- WHAT THE TASK ASKS -
Transcribe exactly, and only, the lines that run from the one containing "Task: Click the Years 12-13 row label" through the end of the records.

------ DATA FOR ANALYSIS ------

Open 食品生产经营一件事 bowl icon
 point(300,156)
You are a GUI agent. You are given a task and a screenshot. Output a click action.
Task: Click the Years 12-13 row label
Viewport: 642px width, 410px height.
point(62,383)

------

- EXERCISE RESPONSE -
Task: Click the Years 12-13 row label
Viewport: 642px width, 410px height.
point(62,383)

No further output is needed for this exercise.